Consider the following example:
> All sandwiches are served with sweet potato fries, quinoa salad, or a Cesar salad.
> You can have Pepsi, diet Pepsi, Dr. pepper, sprite, root-beer, or coke.
Do you think that a person describing the restaurant menu means, “you can have a mix of 1, 3, or 5 of the soda flavors, but absolutely not a mix of 2 flavors, 4 flavors, or 6 flavors?”
Neither logical OR
not logical XOR
correctly model English OR
Notably:
- English
OR
is usually exclusive (so, do not model it using inclusive logical "OR")
- English
or
doesn't care about even or odd inputs. Logical XOR
has to do with odd and even.
- English
or
is not binary: it can accept 2, 3, 4, ... 281 inputs.
80% of the time English or
means "exactly one of the following is true." The other 20% of the time, English or
means "at least one of the following is true." There is no "an odd number of the statements are true."
The fallacy of Affirming a Disjunct is frustrating because if someone is accused of committing the fallacy, they almost always have not committed the fallacy.
Instead, English “OR” has been incorrectly modeled logical “OR.”

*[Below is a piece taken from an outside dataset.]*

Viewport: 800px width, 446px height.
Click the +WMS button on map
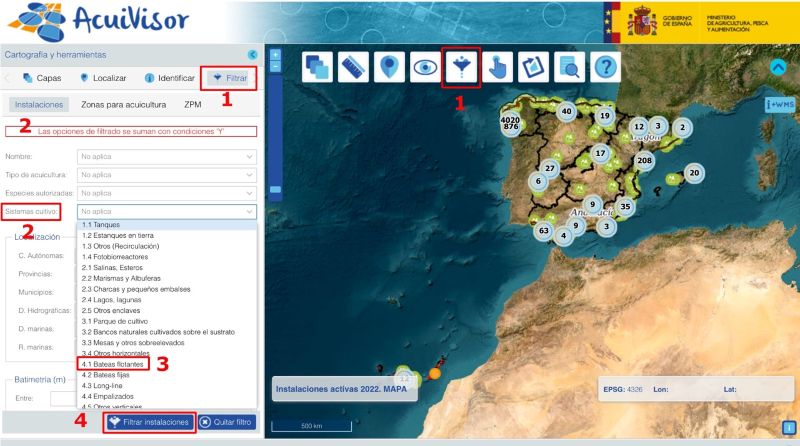(778, 103)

Logical operators are horrible horrible models of natural language constructs.
The “or” in logic is not the same “or” as in English (or other languages, such as French, German, Mandarin, etc...).
Therefore, an argument can be valid even if a truth-table interpretation says the argument is invalid.
It is not just "OR
." Unary negation (NOT
), and all of the others aren't perfect either.
Introductory logic teachers will tell you that the negation of
Bob's car is red"
is
"Bob's car is NOT
red."
That is WRONG.
The negation of
"Bob's car is red"
is
"Bob's car does not exist or Bob's car is not red."
Consider:
Felicia's daughter's landlord's law degree's paint color is heavy
The negation is
NOT (Felicia's daughter's landlord's law degree's paint color is heavy)
In English, it is not valid to distribute the "NOT" operator from the outside of a heavily nested statement to the innermost statement.
The negation is not:
Felicia's daughter's landlord's law degree's paint color is NOT
heavy.
The correct negation is:
at least one, and at most one, of the following statements is true:
- Felicia does not exist
- Felicia exists but Felicia does
NOT
have a daughter
- Felicia's daughter exists, but the daughter does NOT have a landlord
- Felicia's daughter has a landlord, but the landlord doesn't have a law degree
- Felicia's daughter's landlord's exists and has law degree, but the law degree does
NOT
have a paint color
Felicia's daughter's landlord's law degree has a paint color, but the paint color is NOT
"heavy"
Out of all binary logical operators, "If... then" is probably has worst mismatch between logic and English.
Notably, you cannot determine when English "If P then Q
" is true from knowing the truth values of statements P
and Q
alone. Additional context is required.
In logic, "If P then Q
" commits the fallacy of "correlation implies causation."
The following are both true:
- My name is "Sam"
- Queen Elizabeth of England was born on April 21, 1926
In logic P and Q
implies if P then Q
.
If (My name is "Sam") then (Queen Elizabeth of England was born on April 21, 1926)
How about Q
implies if P then Q
?
I am depressed.
Therefore, If I brush my teeth, then I will be depressed.
Teeth brushing causes depression? According to formal symbolic logic, correlation implies causation.
None of that makes any sense.... why?
BECAUSE LOGICAL IMPLICATION IS TERRIBLE, HORRIBLE, AWFUL, BAD MODEL OF "If...then" IN ENGLISH
Basically:
- Logic is dead simple
- English, French, German, Hangul/Korean, Mandarin, etc... are all horribly complicated languages
The model is usually simpler than reality. There is no air-resistance in some engineer's model of a baseball flying. Hence the errors...
Saul Kripke (a very famous logician) argued that English sentences of the form if...then
always contain a necessity operator from modal logic. Some day, humans might develop good logical models of English, but the current models have some problems.